WHAT THIS TASK INVOLVES:
In the records below, find the line containing "Image resolution: width=457, height=2576." and the line containing "개인 위키 (149, 2529)"; please repeat exactly the lines from one to the other, both included, and nothing more.
[Opening EXERCISE DATA section]
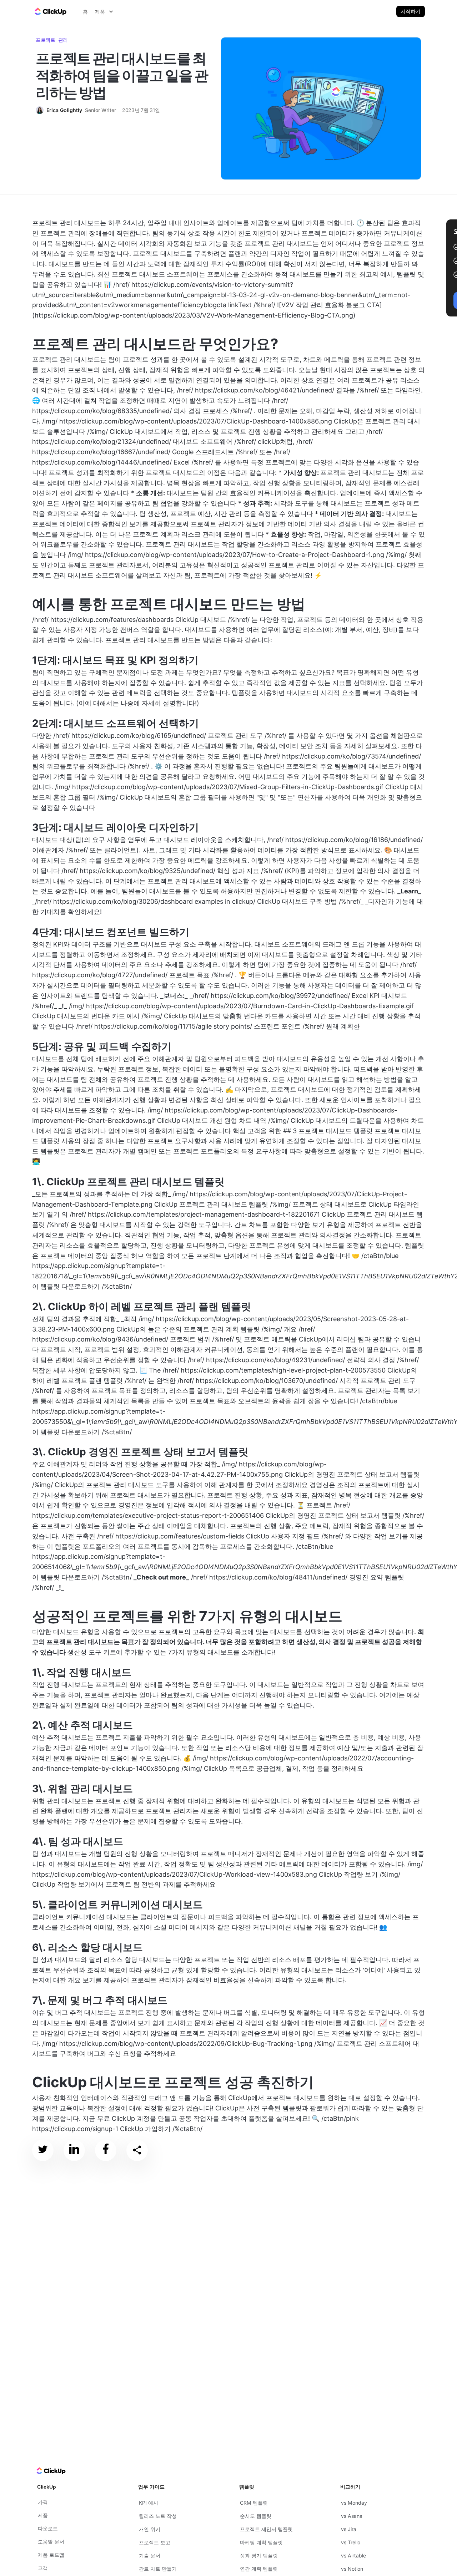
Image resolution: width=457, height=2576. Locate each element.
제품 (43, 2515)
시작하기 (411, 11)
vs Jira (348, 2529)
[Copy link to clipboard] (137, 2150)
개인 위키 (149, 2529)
[Closing EXERCISE DATA section]
[Opening EXERCISE DATA section]
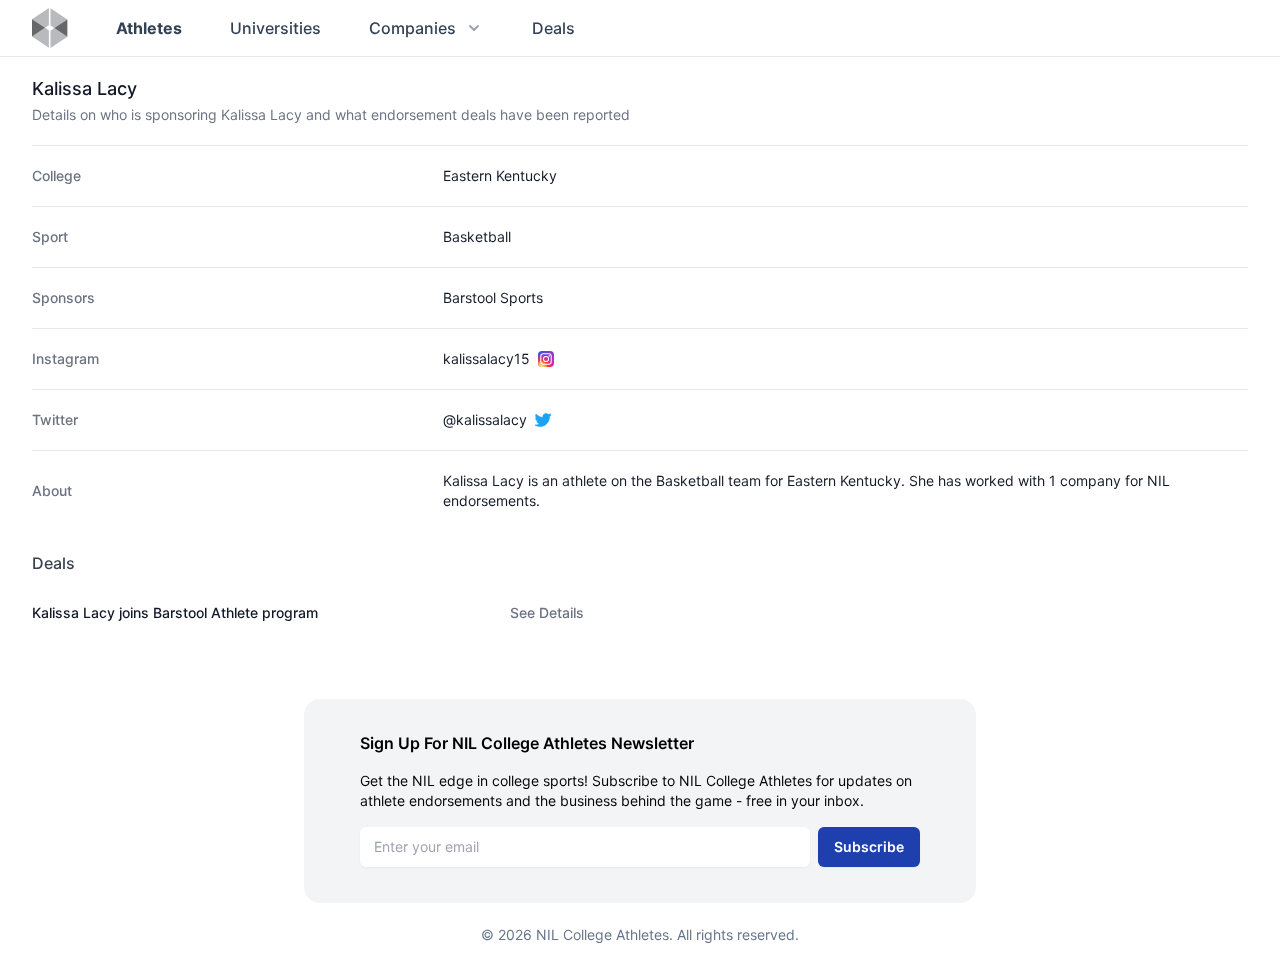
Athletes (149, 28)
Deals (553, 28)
[Closing EXERCISE DATA section]
RESULT:
Image resolution: width=457, height=2576. Locate each element.
제품 (43, 2515)
시작하기 (411, 11)
vs Jira (348, 2529)
[Copy link to clipboard] (137, 2150)
개인 위키 (149, 2529)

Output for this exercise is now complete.